Material provided START
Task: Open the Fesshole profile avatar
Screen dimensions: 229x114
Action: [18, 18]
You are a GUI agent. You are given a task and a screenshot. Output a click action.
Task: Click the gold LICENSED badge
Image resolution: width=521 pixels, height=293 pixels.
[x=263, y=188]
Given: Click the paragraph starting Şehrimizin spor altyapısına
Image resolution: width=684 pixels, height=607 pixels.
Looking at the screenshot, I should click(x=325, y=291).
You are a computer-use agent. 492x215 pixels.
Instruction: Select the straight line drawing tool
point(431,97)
Material provided END
* **Work request**:
Find "Instruction: Select the" in the data above, then repeat that line and all lines after it exactly, ending with the final line.

* **Output of the task**:
Instruction: Select the straight line drawing tool
point(431,97)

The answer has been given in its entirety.